• Aangeleverde tekst:

Stimuleren gebruik fiets voor woon-werkverkeer
Veel werknemers die op de fiets naar het werk komen wonen tot op 5 kilometer afstand van de werklocatie. Met de elektrische fiets is ook op langere afstanden de fiets een goed alternatief voor het woon-werkverkeer. Daarnaast is fietsen goed voor de vitaliteit en leidt het tot een lager ziekteverzuim. Er valt hier dus nog veel winst te boeken.
Ikap-fietsdoel
Het huidige bedrag uit de huidige Ikap-regeling is niet afgestemd op de kosten van een elektrische fiets. Met een e-bike of speed pedelec kunnen gemakkelijk afstanden gereden worden tot wel 25 kilometer. Partijen komen overeen het fietsgebruik in het algemeen en op langere afstanden als volgt te stimuleren:
1. de werkgever geeft een bijdrage tot € 500,- voor de aanschaf van een fiets. Dit bedrag geldt voor iedere rechterlijk ambtenaar en is dus niet naar rato van de arbeidsduur;
2. indien de rechterlijk ambtenaar een fiets wil kopen die duurder is dan € 500 kunnen Ikap-middelen tot een maximum van € 1.500,- worden ingezet voor een fiscaal vriendelijke vergoeding (in totaal gaat het dus om maximaal € 2.000,-);
3. de rechterlijk ambtenaar gebruikt de fiets op ten minste de helft van het aantal dagen dat naar het werk wordt gereisd voor woon-werkverkeer. Dit is ook het geval bij de huidige regeling;
4. is de rechterlijk ambtenaar binnen een half jaar nadat hij of zij gebruik heeft gemaakt van de werkgeversbijdrage op eigen initiatief niet meer werkzaam bij de rechterlijke macht, dan geldt een terugbetalingsverplichting voor de gehele werkgeversbijdrage. Dit geldt niet indien er sprake is van een overstap naar een onder de CAO Rijk vallende functie binnen de eigen organisatie;
5. de nieuwe regeling gaat in op 1 januari 2021. De huidige regeling geldt tot en met 31 december 2020;
6. de nieuwe regeling geldt alleen voor nieuwe gevallen, dus voor fietsen aangeschaft na 31 december 2020. Aanvragen moeten voldoen aan de huidige Ikap-voorwaarde: eenmaal een fiets per 3 kalenderjaren.

• Aangeleverde gegevens:
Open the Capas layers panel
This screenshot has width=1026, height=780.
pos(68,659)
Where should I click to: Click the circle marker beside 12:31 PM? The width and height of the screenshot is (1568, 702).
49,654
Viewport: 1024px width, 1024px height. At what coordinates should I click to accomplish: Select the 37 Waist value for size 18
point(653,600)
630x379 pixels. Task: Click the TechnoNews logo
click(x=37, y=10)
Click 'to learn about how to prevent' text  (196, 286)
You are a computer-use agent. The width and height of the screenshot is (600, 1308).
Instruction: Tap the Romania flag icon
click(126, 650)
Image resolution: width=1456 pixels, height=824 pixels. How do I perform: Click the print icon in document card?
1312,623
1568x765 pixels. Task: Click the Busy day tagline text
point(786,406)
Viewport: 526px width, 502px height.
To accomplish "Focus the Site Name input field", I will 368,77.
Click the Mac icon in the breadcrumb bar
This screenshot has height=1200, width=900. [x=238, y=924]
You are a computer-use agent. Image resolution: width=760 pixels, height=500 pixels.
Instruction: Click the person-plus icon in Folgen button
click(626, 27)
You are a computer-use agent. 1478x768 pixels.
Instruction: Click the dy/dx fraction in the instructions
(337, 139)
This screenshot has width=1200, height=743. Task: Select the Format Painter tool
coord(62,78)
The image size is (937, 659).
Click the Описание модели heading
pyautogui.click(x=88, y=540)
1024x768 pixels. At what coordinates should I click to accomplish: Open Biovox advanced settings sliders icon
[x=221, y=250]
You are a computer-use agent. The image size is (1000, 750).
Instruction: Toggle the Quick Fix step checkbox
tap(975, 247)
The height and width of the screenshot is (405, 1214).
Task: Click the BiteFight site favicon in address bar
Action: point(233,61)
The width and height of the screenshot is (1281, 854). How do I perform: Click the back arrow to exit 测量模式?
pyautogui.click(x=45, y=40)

• Opdracht 1: Leg in één tot drie zinnen uit waarom de partijen volgens de tekst over het fietsgebruik in het woon-werkverkeer de fietsregeling aanpassen.
• Opdracht 2: Schrijf een vervolg op de tekst over het fietsgebruik in het woon-werkverkeer, te beginnen na de laatste zin.

• Antwoordvak 1: Het huidige Ikap-bedrag is niet afgestemd op de kosten van een elektrische fiets, terwijl je met een e-bike of speed pedelec gemakkelijk afstanden tot wel 25 kilometer kunt rijden. Bovendien is fietsen goed voor de vitaliteit en leidt het tot een lager ziekteverzuim, dus er valt nog veel winst te boeken.

• Antwoordvak 2:
Pilot leasefietsen
Partijen hebben kennisgenomen van de pilot leasefietsen die onderdeel uitmaakt van de CAO Rijk 2020. Na ommekomst van deze pilot zullen partijen nader in overleg treden om te bezien of het eventuele vervolg dat aan de pilot gegeven wordt ook toepasbaar is in de sector Rechterlijke Macht.
Lokaal mogelijkheden duurzaam vervoer bespreken
De rechterlijke organisatie heeft vestigingen verspreid over heel Nederland. De mogelijkheden om het vervoer te verduurzamen zullen daarom ook verschillen. Partijen zijn het erover eens om lokaal met werkgevers en werknemers te verkennen wat de mogelijkheden zijn om verder invulling te geven aan de doelen van de Coalitie Xxxxxx Xxxxxx.
6. Hybride werken
Partijen hebben kennisgenomen van de afspraak in de CAO Rijk 2020 om te onderzoeken hoe invulling kan worden gegeven aan een rijksbreed kader hybride werken. Daarbij zal een onderzoek worden gedaan onder rijksambtenaren en rijkswerkgevers naar hun ervaringen met het thuiswerken, hun ideeën over hybride werken en hun wensen op dit gebied. Daarbij zal ook worden onderzocht of de huidige regelingen in de CAO Rijk voldoende passend zijn voor het hybride werken, waarbij ook wordt gekeken naar de huidige situatie, waarbij thuiswerken voor velen nog lang realiteit zal zijn.
Partijen spreken af de resultaten van dit onderzoek binnen de sector Rijk af te wachten om alsdan te bezien of de uitkomsten ook bruikbaar zijn voor de sector Rechterlijke Macht.
7. Procesafspraken
Partijen hebben gesproken over een vergoeding voor werken tijdens avond- en weekendopenstellingen. Partijen zullen hierover nader spreken indien de avond- en weekendopenstelling structureel wordt.